_TASK REQUIREMENTS_
Scan the data below. Pull out each line where "search" occurs.

_DATA EXCERPTS_

┌────────

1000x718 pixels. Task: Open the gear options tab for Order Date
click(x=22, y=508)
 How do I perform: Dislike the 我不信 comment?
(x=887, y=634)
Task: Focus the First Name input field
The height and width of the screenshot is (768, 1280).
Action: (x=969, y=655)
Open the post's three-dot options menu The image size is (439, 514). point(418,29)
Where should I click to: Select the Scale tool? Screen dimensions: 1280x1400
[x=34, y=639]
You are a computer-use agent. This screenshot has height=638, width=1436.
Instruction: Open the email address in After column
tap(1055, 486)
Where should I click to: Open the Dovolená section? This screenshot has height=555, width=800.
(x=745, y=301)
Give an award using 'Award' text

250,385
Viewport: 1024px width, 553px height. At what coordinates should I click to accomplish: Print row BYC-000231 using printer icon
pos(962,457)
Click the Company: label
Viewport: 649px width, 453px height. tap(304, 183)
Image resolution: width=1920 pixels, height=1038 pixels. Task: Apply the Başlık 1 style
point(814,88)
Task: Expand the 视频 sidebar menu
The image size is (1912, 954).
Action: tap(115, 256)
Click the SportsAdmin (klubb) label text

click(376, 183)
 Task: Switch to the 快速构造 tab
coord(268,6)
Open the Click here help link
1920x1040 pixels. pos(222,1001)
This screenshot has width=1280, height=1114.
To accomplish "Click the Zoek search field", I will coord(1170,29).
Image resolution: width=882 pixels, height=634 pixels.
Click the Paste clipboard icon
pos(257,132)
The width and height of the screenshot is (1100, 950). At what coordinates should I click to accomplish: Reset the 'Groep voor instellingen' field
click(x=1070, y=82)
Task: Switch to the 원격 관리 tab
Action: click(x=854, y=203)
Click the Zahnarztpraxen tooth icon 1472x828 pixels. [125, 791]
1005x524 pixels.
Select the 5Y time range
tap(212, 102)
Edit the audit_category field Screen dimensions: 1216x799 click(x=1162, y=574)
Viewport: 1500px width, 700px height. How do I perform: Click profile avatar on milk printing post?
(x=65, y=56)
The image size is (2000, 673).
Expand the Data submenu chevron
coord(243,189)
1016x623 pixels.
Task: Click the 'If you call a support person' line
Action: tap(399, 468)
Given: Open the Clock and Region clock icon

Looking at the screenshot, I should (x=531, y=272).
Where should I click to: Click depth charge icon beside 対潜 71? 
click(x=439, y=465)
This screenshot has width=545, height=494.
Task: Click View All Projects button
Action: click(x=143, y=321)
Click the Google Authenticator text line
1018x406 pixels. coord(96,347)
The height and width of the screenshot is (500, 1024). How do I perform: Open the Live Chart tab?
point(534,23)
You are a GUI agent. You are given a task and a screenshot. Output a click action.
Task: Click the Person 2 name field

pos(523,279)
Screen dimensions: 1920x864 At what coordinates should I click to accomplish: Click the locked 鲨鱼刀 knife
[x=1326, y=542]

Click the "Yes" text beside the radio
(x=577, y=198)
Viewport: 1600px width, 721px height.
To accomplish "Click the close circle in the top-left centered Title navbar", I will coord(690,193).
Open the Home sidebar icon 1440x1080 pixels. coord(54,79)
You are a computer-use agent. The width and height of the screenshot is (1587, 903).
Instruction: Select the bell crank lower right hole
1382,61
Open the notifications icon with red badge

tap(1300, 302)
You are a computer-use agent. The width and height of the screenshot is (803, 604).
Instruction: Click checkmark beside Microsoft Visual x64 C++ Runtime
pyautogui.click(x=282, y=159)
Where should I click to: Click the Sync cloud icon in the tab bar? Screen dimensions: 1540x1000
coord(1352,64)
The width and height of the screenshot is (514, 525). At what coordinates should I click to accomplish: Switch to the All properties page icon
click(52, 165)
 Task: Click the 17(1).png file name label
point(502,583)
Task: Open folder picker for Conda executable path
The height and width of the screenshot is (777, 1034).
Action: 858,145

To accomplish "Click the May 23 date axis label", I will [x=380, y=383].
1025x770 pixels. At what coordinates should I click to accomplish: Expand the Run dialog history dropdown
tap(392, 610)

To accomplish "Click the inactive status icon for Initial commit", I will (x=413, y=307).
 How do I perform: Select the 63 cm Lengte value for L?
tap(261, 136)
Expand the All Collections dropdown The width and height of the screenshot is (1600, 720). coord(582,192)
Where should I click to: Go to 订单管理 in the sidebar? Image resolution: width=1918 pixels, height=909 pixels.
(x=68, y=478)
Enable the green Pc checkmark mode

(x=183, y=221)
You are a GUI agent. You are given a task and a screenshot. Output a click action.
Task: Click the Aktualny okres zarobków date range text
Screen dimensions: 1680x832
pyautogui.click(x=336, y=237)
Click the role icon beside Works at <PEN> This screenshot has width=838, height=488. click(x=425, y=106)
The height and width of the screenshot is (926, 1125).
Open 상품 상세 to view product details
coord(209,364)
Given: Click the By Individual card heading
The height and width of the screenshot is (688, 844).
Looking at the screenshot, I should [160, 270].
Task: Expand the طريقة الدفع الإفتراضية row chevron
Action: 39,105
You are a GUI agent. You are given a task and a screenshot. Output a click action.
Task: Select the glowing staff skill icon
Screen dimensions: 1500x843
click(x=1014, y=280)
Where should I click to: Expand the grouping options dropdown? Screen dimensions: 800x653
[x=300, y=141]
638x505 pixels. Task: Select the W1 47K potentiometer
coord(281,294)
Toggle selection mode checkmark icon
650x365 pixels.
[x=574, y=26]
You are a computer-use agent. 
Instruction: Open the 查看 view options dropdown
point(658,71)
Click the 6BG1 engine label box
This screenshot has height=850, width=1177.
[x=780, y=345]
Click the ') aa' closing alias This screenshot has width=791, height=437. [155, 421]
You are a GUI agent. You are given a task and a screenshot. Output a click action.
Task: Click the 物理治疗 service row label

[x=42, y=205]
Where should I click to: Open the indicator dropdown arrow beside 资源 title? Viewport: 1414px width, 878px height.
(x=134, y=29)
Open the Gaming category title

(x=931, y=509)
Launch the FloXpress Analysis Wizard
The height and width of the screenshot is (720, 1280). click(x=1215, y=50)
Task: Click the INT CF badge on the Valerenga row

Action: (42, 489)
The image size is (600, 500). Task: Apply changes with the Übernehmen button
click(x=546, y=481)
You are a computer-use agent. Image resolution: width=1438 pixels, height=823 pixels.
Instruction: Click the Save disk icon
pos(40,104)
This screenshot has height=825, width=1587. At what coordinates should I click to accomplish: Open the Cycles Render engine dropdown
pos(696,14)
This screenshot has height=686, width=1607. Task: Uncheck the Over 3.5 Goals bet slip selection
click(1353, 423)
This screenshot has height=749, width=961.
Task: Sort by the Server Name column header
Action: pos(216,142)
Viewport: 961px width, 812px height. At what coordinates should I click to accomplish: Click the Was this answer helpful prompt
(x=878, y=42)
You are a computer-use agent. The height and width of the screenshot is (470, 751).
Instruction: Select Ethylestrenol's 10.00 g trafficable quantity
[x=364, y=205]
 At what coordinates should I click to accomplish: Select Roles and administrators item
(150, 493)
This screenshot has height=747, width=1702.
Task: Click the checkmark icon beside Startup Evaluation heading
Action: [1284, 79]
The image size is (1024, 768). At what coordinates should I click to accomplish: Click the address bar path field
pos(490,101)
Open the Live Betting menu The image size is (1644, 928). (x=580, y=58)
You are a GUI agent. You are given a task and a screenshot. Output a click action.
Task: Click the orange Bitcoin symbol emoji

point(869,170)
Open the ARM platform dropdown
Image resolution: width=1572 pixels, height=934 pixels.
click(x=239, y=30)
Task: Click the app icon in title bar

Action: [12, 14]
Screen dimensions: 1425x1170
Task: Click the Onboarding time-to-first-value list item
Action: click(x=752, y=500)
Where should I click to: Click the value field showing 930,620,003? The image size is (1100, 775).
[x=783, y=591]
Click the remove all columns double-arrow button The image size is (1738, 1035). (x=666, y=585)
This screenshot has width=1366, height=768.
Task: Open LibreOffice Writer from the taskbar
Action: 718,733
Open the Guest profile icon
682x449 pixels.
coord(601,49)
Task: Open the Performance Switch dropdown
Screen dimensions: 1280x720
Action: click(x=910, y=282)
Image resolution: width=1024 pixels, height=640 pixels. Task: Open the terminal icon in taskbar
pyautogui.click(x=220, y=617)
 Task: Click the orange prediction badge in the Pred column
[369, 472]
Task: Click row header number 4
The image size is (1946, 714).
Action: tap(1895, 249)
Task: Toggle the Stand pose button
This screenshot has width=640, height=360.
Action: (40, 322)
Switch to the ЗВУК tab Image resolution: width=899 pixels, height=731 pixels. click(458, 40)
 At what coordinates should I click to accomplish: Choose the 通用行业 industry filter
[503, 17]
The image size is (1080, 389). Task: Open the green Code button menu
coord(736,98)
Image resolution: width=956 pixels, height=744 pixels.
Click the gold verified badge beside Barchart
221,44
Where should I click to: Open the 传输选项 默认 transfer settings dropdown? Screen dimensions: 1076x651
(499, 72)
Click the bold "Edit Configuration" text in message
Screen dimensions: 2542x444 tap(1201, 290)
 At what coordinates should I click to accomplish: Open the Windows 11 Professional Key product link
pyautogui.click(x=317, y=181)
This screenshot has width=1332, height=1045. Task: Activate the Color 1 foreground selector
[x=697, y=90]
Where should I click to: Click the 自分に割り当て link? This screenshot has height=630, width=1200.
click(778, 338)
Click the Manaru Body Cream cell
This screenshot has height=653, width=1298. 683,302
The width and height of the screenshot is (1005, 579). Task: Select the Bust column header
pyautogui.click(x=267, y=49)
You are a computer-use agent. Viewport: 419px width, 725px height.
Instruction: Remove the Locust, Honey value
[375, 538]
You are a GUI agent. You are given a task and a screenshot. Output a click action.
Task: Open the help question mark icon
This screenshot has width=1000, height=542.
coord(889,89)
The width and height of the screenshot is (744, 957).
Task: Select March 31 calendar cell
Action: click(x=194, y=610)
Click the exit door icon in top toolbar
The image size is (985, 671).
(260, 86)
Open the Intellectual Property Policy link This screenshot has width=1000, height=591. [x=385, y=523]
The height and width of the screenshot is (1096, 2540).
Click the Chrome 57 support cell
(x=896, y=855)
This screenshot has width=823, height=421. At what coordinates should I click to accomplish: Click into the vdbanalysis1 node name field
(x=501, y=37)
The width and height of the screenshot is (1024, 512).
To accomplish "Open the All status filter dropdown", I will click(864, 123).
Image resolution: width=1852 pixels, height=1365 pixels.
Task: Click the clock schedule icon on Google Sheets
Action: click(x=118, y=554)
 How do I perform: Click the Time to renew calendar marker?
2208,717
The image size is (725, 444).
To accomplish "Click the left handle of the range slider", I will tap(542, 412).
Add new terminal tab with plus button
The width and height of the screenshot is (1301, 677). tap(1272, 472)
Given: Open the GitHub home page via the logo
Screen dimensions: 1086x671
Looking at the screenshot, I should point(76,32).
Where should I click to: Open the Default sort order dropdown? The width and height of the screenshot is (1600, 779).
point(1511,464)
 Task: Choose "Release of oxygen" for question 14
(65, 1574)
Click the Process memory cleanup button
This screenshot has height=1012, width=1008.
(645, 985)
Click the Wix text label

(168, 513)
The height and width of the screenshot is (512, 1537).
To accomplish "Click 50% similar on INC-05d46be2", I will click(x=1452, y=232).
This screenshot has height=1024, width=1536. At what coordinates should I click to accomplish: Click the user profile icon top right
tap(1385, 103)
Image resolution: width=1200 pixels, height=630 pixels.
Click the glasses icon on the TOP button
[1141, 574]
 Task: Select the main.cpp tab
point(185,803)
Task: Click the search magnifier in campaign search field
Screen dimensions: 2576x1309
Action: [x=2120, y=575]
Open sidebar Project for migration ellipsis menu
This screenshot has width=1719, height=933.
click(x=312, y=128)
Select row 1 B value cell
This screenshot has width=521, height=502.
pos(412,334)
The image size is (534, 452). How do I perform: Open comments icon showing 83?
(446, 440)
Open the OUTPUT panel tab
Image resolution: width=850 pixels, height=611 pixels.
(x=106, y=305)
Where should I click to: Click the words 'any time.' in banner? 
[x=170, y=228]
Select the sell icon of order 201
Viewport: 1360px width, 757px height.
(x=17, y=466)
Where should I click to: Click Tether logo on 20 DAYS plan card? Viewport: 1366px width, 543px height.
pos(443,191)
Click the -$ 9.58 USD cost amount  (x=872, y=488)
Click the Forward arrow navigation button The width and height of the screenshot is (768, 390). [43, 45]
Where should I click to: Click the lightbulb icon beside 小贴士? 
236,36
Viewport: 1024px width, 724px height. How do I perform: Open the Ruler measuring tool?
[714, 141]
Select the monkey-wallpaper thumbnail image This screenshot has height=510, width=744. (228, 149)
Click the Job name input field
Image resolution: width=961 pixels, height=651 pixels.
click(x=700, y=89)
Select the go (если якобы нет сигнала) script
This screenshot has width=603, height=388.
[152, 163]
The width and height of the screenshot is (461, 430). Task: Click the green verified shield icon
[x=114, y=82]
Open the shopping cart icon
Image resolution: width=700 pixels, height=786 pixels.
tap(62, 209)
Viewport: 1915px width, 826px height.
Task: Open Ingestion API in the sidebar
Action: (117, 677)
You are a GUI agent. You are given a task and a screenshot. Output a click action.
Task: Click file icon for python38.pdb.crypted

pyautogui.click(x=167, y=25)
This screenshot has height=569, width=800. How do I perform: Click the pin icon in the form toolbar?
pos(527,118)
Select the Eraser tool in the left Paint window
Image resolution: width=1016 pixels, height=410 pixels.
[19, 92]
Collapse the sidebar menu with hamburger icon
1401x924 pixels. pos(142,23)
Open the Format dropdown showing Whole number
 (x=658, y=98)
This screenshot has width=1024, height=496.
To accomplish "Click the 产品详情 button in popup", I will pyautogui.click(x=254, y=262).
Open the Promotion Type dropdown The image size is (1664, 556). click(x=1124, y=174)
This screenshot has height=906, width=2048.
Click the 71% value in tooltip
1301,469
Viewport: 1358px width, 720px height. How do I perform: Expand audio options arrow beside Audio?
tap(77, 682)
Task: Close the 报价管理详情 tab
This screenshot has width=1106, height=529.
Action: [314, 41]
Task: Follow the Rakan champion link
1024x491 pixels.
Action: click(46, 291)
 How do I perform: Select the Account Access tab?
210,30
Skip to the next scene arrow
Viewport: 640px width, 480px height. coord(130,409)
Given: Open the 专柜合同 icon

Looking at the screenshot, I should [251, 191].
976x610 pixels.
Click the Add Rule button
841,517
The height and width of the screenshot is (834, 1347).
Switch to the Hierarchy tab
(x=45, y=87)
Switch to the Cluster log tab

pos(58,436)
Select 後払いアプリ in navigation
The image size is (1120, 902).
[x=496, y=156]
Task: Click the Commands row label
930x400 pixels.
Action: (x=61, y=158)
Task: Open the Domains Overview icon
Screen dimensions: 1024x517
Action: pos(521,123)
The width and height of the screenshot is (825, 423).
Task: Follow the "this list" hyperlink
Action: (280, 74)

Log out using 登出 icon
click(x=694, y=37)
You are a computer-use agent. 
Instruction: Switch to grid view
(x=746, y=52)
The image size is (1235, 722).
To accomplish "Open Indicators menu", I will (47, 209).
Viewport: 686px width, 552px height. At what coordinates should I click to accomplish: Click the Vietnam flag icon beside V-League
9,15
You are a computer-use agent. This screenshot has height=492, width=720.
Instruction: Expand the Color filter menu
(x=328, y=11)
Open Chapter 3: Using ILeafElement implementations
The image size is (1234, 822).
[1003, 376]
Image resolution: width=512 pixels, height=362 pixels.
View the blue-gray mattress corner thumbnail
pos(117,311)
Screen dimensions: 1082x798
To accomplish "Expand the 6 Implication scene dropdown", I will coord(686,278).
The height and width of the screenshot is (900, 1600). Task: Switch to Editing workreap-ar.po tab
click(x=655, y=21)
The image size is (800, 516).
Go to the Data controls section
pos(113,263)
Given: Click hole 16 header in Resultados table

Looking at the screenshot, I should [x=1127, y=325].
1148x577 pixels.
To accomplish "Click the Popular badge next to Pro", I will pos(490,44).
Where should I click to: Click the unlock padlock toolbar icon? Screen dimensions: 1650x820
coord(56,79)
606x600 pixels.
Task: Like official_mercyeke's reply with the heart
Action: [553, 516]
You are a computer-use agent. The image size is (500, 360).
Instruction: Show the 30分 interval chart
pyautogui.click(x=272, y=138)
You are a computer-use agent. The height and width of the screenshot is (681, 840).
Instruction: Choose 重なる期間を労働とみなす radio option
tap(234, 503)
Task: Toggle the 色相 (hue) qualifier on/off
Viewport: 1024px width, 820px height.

└────────

_OUTPUT BELOW_
To accomplish "Click the Zoek search field", I will coord(1170,29).
Task: Click the search magnifier in campaign search field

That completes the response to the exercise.